Here’s how my uncle put it:

“I have black friends. Lots of them. Good ones.”

“But they know their place and they stay in it.”

And that, dear ones, is, I fear, the message that Maureen Mullarkey and many other of our “allies” and “friends” want to give us. You’re fine as long as you entertain me and make me pretty. Please do keep dressing hair, arranging flowers, decorating my house, dancing and singing. Make me feel sexy with your decadent celebrations, which remind me that there is more to life than paying bills and shlepping to the grocery store.

But please don’t ask to enter “normal” professions like teaching, ministry, the law, politics, or just about any and every vocation found outside the ghetto we’ve set up for your confinement. Don’t expect to have power. Or a voice. Or to be listened to, even when you have credentials that should command respect, and are living a “normal” life with a spouse to whom you’re faithful.

There is an assumption—a huge, determinative one—in the minds of many center-liberal straight “allies” of the gay community that gay people exist to provide some color to the drabness of “normal” heterosexual everyday life. We are the flamingly pretty (but stationary and mute) potted plant on the stage of history, the stage on which they themselves, the normal and powerful, prance and talk and act.

We will be tolerated so long as we know our place and stick to it.

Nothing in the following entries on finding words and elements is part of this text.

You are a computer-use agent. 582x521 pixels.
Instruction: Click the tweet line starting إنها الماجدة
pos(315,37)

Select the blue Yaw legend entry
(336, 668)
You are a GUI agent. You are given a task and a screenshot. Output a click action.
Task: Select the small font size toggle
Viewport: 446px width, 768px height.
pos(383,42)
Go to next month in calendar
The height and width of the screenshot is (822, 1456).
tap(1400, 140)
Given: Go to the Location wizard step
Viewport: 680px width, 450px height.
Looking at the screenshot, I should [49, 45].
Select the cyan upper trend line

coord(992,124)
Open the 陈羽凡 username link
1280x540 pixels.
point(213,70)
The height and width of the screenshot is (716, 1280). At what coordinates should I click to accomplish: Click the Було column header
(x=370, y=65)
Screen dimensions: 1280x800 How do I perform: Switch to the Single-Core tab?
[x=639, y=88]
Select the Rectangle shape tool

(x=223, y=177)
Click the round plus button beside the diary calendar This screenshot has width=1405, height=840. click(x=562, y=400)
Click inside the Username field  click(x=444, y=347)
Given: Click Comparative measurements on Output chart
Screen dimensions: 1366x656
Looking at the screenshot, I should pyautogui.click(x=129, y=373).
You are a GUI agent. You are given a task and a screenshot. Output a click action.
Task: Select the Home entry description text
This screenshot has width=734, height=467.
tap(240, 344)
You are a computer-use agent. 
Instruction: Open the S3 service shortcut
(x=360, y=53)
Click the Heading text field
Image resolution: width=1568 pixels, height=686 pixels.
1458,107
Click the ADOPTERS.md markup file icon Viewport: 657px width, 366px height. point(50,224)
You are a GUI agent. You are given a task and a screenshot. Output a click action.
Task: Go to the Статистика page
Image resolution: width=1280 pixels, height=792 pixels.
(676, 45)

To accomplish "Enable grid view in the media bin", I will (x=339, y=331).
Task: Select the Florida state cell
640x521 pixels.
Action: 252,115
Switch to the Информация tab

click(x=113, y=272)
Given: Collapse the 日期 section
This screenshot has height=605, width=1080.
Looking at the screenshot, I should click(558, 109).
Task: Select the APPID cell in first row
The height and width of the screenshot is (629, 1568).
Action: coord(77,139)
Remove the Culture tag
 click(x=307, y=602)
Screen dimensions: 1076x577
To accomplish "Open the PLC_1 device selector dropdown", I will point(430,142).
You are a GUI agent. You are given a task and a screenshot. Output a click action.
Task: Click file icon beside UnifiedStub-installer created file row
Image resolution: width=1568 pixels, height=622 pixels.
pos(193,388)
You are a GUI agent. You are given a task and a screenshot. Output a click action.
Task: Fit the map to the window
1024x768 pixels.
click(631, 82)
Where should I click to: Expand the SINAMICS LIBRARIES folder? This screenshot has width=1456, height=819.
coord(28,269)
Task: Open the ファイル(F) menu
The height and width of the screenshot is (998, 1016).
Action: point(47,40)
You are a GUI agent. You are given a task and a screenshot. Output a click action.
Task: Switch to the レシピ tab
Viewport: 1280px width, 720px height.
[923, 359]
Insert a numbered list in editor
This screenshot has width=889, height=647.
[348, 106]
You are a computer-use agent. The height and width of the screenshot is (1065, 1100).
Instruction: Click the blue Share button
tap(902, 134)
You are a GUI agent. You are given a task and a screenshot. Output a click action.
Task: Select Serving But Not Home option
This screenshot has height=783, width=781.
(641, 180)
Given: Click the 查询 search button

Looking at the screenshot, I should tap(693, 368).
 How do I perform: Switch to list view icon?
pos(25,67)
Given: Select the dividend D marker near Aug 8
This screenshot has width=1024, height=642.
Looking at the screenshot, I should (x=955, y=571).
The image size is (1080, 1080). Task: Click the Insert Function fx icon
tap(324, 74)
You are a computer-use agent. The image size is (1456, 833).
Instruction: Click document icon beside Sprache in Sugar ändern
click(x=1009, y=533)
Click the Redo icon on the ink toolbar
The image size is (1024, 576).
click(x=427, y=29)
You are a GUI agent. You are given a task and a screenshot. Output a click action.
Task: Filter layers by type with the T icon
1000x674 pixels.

We will be tolerated only so long as we willingly submit our real lives, real stories, and real forces to be painted over with the exotic Dionysian designs preferred by our "friends" and "allies."

This is not a new dynamic. It is one with which people of color have long coped. It is one with which all stigmatized others who are tolerated only insofar as they are content to remain confined in the ghetto provided for them by the “tolerant” center must always cope: tolerated as exotic, repudiated as normal.

There’s the dynamic that has—somehow—to be exposed and overcome, if we are to engage in fruitful dialogue with our allies. And it can be overcome only when those at the center open their conversation up so that our real voices can be heard and our real faces can be seen, not the bowdlerized ornamental voices and faces we’ve been forced to adopt as we remain in our places.